Methods for design and fabrication of nanosensors: the case of ZnO-based nanosensor

Abstract

Advanced materials research currently focuses on the design and fabrication of nanosensors and shows tremendous potential for the development of numerous applications in various areas of nanotechnology. The significant scientific and technological advances in materials design for nanosensor applications have wide-ranging economic implications. From a practical point of view, nanosensors are classified as either chemical or physical and usually comprise at least one nanoscale component. New technologies based on advanced nanoscale materials have considerable advantages over more traditional sensors. Nanosensors are typically very sensitive and can detect variations in concentrations of many types of target particles, including single viruses, proteins, and molecules in diverse and complex environments. Nanosensor fabrication is highly challenging, but there have been significant advances in research and development, particularly in terms of customizing fabrication methods for specific applications. There are many kinds of nanosensors and correspondingly many ways to manufacture them.
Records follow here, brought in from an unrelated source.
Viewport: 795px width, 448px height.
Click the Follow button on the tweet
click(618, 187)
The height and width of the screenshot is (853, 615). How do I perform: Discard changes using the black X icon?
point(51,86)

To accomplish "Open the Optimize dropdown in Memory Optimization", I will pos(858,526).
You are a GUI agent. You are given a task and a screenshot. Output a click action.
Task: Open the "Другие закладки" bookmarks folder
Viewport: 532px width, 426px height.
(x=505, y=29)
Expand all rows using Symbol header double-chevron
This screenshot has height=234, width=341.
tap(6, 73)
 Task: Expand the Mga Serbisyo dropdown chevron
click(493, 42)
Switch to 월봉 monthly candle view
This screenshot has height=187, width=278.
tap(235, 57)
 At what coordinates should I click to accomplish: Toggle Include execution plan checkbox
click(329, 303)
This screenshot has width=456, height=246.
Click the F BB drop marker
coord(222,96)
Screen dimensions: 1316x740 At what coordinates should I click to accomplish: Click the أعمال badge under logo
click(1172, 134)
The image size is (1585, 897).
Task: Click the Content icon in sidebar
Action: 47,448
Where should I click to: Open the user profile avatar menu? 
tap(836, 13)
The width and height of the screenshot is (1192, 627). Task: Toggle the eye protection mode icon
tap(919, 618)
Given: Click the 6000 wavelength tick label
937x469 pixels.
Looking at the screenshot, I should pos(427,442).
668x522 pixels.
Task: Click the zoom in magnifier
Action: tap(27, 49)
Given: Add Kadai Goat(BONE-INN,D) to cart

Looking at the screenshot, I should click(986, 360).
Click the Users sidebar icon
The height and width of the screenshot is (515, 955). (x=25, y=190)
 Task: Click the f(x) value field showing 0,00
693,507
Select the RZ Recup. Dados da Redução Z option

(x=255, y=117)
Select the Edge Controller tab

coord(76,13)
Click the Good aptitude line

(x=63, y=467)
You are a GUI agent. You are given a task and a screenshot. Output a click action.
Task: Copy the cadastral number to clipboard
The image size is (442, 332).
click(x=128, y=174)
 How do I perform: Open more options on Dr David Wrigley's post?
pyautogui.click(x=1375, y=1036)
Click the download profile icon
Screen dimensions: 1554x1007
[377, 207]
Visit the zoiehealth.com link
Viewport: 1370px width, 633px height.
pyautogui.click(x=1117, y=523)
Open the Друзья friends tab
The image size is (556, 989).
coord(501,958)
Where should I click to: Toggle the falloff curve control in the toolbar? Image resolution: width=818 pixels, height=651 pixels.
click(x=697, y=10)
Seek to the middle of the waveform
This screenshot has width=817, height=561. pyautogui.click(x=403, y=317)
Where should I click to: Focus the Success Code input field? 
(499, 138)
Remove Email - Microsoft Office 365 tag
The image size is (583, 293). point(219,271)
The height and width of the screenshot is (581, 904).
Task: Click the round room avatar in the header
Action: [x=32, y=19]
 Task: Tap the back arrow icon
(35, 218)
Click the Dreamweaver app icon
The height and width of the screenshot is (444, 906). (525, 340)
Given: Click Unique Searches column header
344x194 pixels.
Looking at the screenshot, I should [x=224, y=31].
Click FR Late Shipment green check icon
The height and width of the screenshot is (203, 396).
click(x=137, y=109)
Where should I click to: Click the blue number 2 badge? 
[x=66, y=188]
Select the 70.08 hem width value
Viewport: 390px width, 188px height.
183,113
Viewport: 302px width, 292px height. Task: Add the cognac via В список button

Yet, the ability to create new nanoscale complex materials and devices in different desired configurations depends mainly on developing new approaches to materials synthesis. Here our emphasis that is motivated on highlighting the defect engineering may provide essential clues to improve our synthesis methods and understanding of their outstanding properties at the nanoscale. This chapter summarizes some examples of the design and fabrication of nanosensors based on ZnO nanocrystals, potentially serving a diverse range of applications, as described in detail. It also discusses the fundamental concepts behind the design and fabrication of these nanosensors in view of their many applications.